Published
owned this note
owned this note
Linked with GitHub
---
tags: cofacts, google analytics, GA, GA4, universal analytics, UA
GA: UA-98468513-3
---
# Cofacts GA4 Migration design doc
## :globe_with_meridians: Site
Goal:
- Migrate from Universal analytics to GA4 (with Google Tag Manager)
Tasks:
- [x] Simplify GA integration
- Remove BE ga tracking RSS endpoint calls, use nginx log instead
- Remove GA tracking ID, it can be hard coded on tagmanager side; update README and `.env.sample`
- [x] investigate difference in UA and GA4 stats
- Within error range (<5%)
- [ ] investigate if RSS's `utm_source` still work in GA4
- [x] investigate if article ID in page views can be tracked correctly
- Leverage [recommended event](https://developers.google.com/analytics/devguides/collection/ga4/reference/events?hl=en&client_type=gtm#view_item)
- Article detail --> `view_item` w/ article ID + each reply IDs.
- Reply detail --> `view_item` w/ reply ID only.
### `view_item` event and parameters
When viewing article or reply detail page, [`view_item` event](https://developers.google.com/analytics/devguides/collection/ga4/reference/events?hl=en&client_type=gtm#view_item) will be triggered when the datail page's data is loaded.
When visiting an article page, `view_item` event is fired with the following event fields:
| BigQuery field | Description | Sample |
| -------- | -------- | -------- |
| `items[].item_id` | Viewed article ID or reply ID in the article detail | `IfvpToYBC7Q3lHuUI-c0` |
| `items[].item_category` | type for `item_id`, can be `Article` or `Reply` | `Article` |
| `items[].item_list_name` | | `article detail` |
| `items[].item_list_id` | The article id of this detail page | `3c8bmf2taopxw` |
| `items[].item_list_index` | Only for replies in article page.

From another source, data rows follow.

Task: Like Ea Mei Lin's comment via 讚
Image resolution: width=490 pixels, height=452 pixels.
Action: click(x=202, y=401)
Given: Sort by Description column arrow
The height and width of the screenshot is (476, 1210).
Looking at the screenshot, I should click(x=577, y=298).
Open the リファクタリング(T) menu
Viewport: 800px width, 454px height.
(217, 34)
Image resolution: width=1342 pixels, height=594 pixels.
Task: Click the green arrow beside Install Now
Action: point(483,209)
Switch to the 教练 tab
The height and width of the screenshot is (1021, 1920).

Records the position of this reply at the moment, start with 0. | `0` |
When visiting a reply page, `view_item` event is fired with the following event fields:
| BigQuery field | Description | Sample |
| -------- | -------- | -------- |
| `items[].item_id` | Viewed reply ID of the reply detail | `IfvpToYBC7Q3lHuUI-c0` |
| `items[].item_category` | Reply detail only list reply itself | `Reply` |
| `items[].item_list_name` | | `reply detail` |
| `items[].item_list_id` | The reply id of this detail page | `IfvpToYBC7Q3lHuUI-c0` |
## :robot_face: rumors-line-bot
Goals:
- LIFF: Migrate from Universal analytics to GA4 (with Google Tag Manager)
- Webhook: send events directly to BigQuery
Tasks:
- [x] integrate [BigQuery insert](https://cloud.google.com/bigquery/docs/streaming-data-into-bigquery)

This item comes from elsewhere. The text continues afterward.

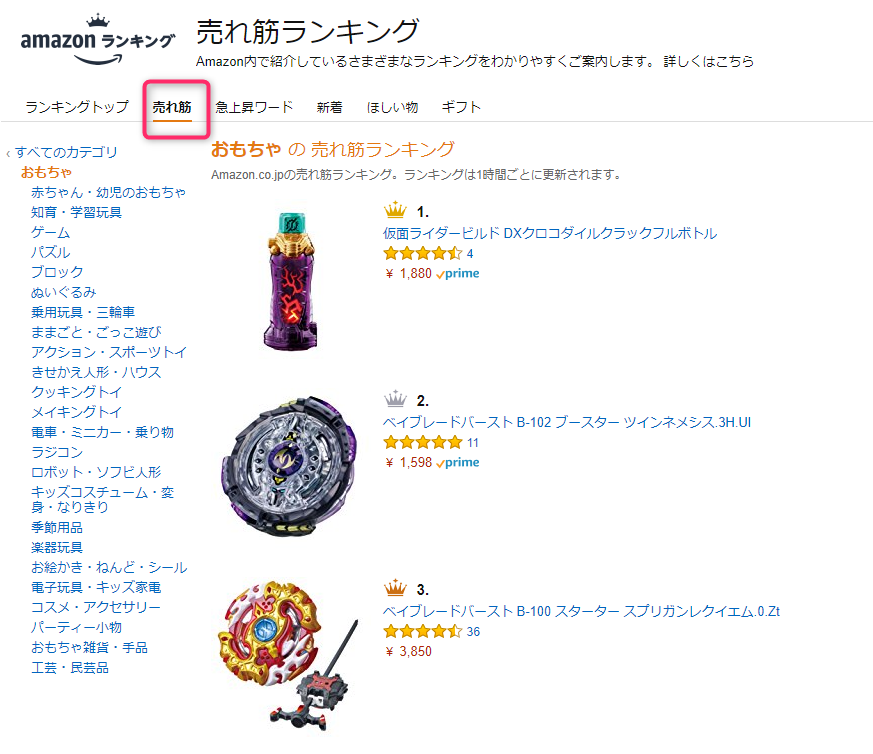Click the gold crown icon beside rank 1

[x=395, y=210]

- [x] replace universal-analytics occurrences with own functions
- inside these functions we still call ua() so that we send to both BQ and GA in the sake time to verify implementation
- [x] implement tag manager for LIFF
- send both GA and GA4 using tag manager
- Same GA4 property for website
- compare GA & GA4 stats
- [ ] Monitor cost
### `view_item` event and parameters
Identical to website's article detail page.
When viewing article LIFF page, [`view_item` event](https://developers.google.com/analytics/devguides/collection/ga4/reference/events?hl=en&client_type=gtm#view_item) will be triggered when the datail page's data is loaded.

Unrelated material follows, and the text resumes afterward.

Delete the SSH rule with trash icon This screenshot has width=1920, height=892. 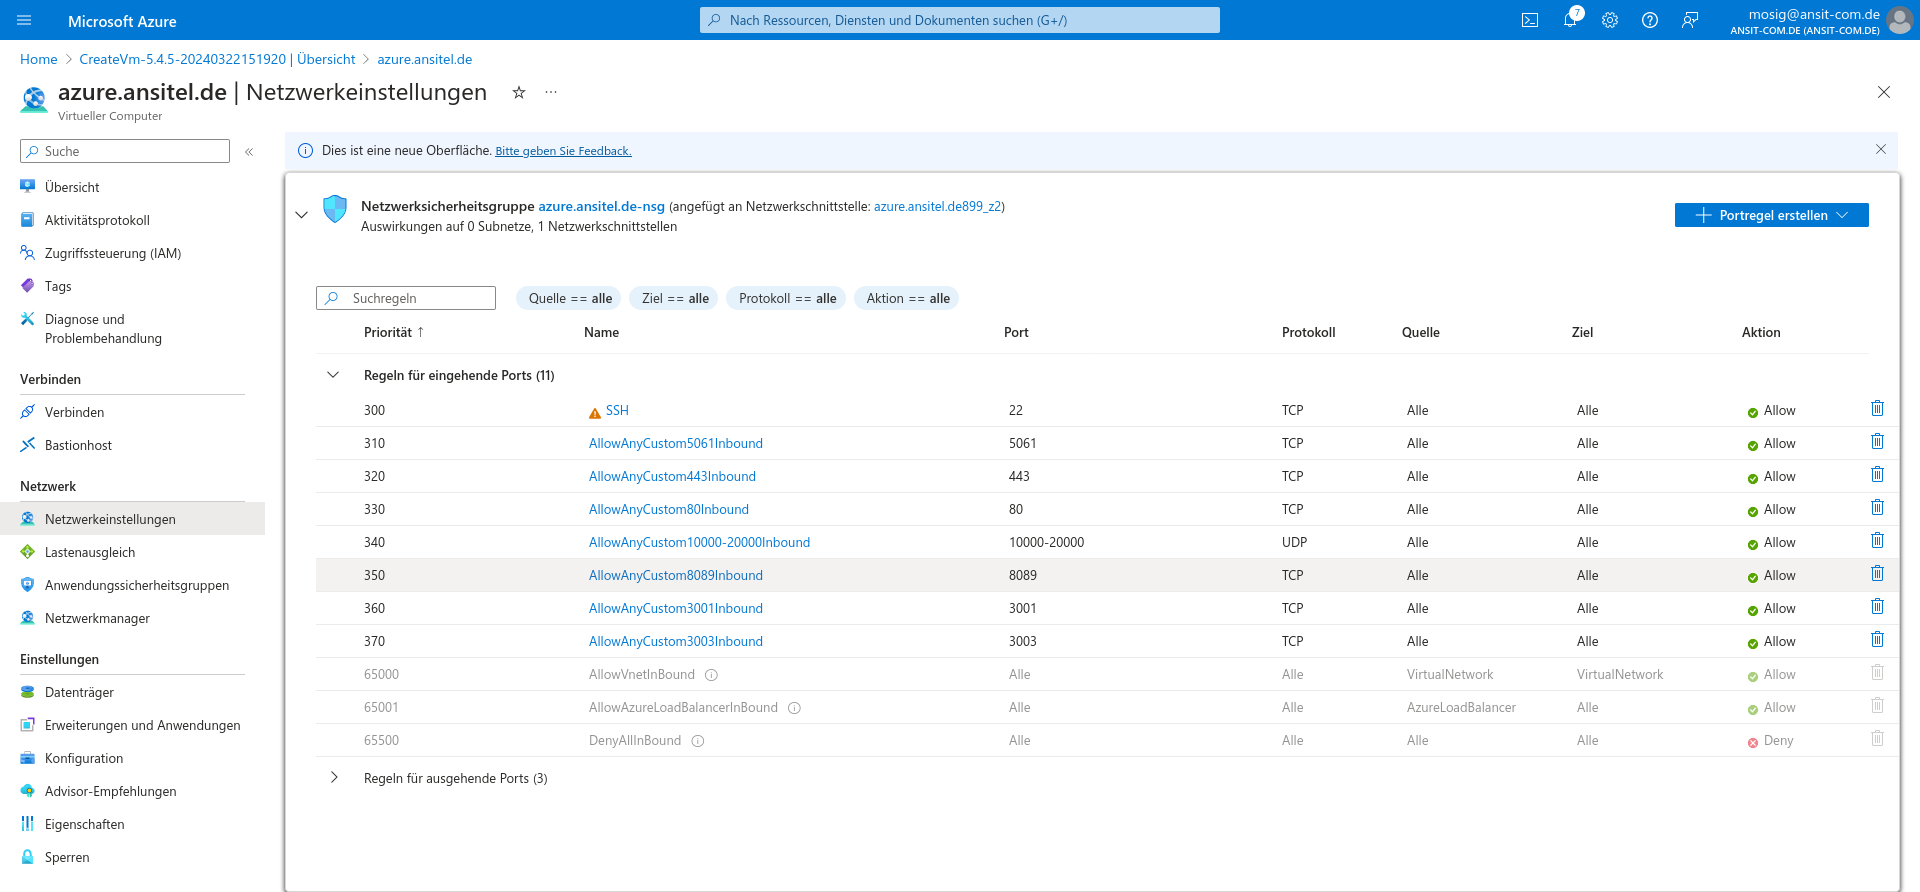point(1877,409)
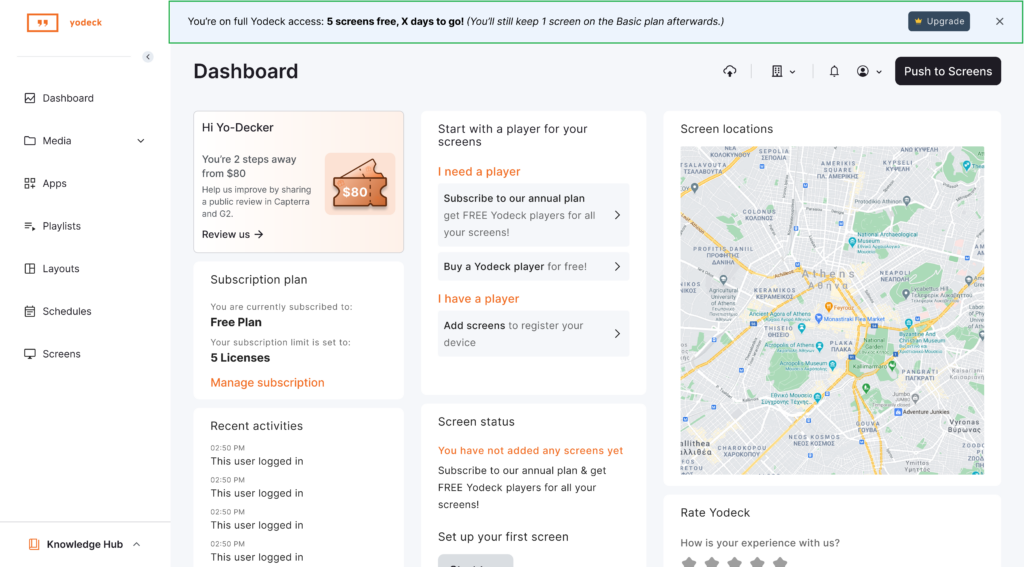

When visiting an article LIFF, `view_item` event is fired with the following event fields:
| BigQuery field | Description | Sample |
| -------- | -------- | -------- |
| `items[].item_id` | Viewed article ID, or ID of replies shown in the article detail | `IfvpToYBC7Q3lHuUI-c0` |
| `items[].item_category` | type for `item_id`, can be `Article` or `Reply` | `Article` |
| `items[].item_list_name` | | `article liff` |
| `items[].item_list_id` | The article id of this detail page | `3c8bmf2taopxw` |
| `items[].item_list_index` | Only for replies in article page. Records the position of this reply at the moment, start with 0. | `0` |
## :electric_plug: API
Goal: Retireve analytics from BigQuery
- [x] rewrite cron job tp read from BQ instead of GA reporting API
### Details of web
In universal analytics, we extract article ID from URL and content grouping. They are actually not reliable and can [cause weird stuff entering `analytics` index](https://github.com/cofacts/rumors-api/issues/298).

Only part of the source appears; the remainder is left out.